David Leckie would be a wonderful media mogul if he owned his own TV network. The man who made Channel Nine No. 1 for the Packers and Seven No. 1 for Kerry Stokes is loud, colourful, rude, aggressive and ideal for the role.
And even though he’s the hired help, he has probably made enough to buy one, provided it were Nine, which can now be had for next-to-nothing if you’re prepared to take on its $3.7 billion in debts.
There’s no doubt his old network misses him, too. With Leckie in charge, Seven has knocked Nine off the pedestal it occupied for 20 years, dominated breakfast TV, taken the No. 1 spot in news and grabbed almost 40% of available ad revenue.
“He’s a genius,” says one media executive who knows him well, “if you can put up with the raving.” Leckie swears, shouts, rants and bullies, but that’s just his style.
Recently, however, his performances have worried people. At the launch of Seven’s 2012 season, he treated media buyers and journalists to a mixture of “outbursts, forgetfulness, humour, and occasionally indecipherable words”. After a similar show in 2009, there were suggestions he had an alcohol problem and had been in rehab. These were dismissed as “rubbish” by Leckie, who says he has never been fitter.
Leckie is only 60, and should have a few years in him yet, but he announced last month that he’ll be stepping down next November when his contract expires, and, sad to say, he’s being pushed.
“David has to realise he’s in the twilight of his career,” Stokes’s right-hand man Peter Gemmell told Seven’s sales director, James Warburton, last year, according to affidavits filed in Sydney’s Supreme Court. And Leckie’s best mate, news and current affairs boss Peter Meakin, is said to have agreed.

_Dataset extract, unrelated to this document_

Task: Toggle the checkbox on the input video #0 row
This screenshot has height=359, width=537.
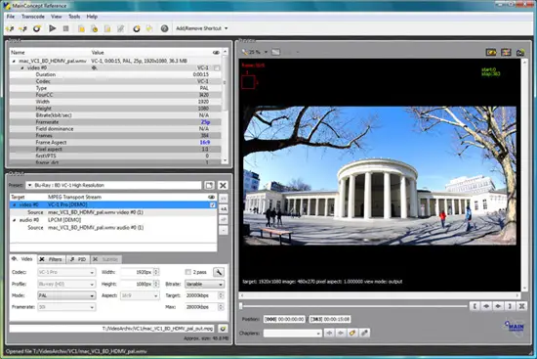Action: [217, 67]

Back then, the media maestro was not prepared to make way for a younger man, even after 20 years at the top. “I’m tired, it’s time, I have no choice. I will still be involved though,” he allegedly told Warburton, who had been offered his job by Stokes. “I will not leave my office, I will still call people, I will still call the shots. I am the frigging boss of the f-ckwits at WAN, I will fix them right up.”

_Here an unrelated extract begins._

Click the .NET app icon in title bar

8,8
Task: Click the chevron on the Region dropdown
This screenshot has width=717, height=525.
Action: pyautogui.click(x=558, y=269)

The “f-ckwits” at WAN were Leckie’s fellow directors at West Australian Newspapers (now controlled by Stokes), whom he allegedly described as “dopes” and “idiots”, who knew nothing about TV and couldn’t put a newspaper together. He supposedly declared a similar regard for Seven’s media buyers.
Outbursts like this have earnt Leckie the title of “most unorthodox CEO in Australia’s top 200 companies”, but Nine has bred several similar characters. Leckie’s mentor Sam Chisholm was just as colourful; John Alexander, who followed him as CEO in 2002, was probably more ruthless; and Eddie McGuire introduced “bone” to the lexicon.
And then of course there was Kerry Packer and his father Sir Frank.
Even James has strutted his TV stuff: when Leckie bowled up to the billionaire at a party in 2009 the (then) owner of Nine told his former mentor angrily to “f-ck off”. Furious at Today Tonight‘s coverage of his casino losses and links to Scientology, James then inquired: “You want to go outside now? Let’s do it.”
In happier days, Packer jnr had given the former ad salesman a gold Rolex for winning 100 ratings periods on the trot.
So why on earth did Kerry get rid of him? It seems he wouldn’t do what he was told, and treated the network like he owned it. Leckie didn’t exactly slug it out with the Big Fella, who liked to shout at him for an hour in their weekly meetings, but he was one of the few who stood his ground and didn’t flinch. At two metres tall, he was big enough to do so.